**Exercise brief:** Render the lines below as a JSON array of strings, one string per line, skipping any blank lines.

◆ ◆ ◆

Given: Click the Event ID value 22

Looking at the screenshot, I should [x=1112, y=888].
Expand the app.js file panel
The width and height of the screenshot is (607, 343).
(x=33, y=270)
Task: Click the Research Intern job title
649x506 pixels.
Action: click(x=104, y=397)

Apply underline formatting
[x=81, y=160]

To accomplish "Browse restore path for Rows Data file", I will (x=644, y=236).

◆ ◆ ◆

**Reply:**
[
  "Given: Click the Event ID value 22",
  "Looking at the screenshot, I should [x=1112, y=888].",
  "Expand the app.js file panel",
  "The width and height of the screenshot is (607, 343).",
  "(x=33, y=270)",
  "Task: Click the Research Intern job title",
  "649x506 pixels.",
  "Action: click(x=104, y=397)",
  "Apply underline formatting",
  "[x=81, y=160]",
  "To accomplish \"Browse restore path for Rows Data file\", I will (x=644, y=236)."
]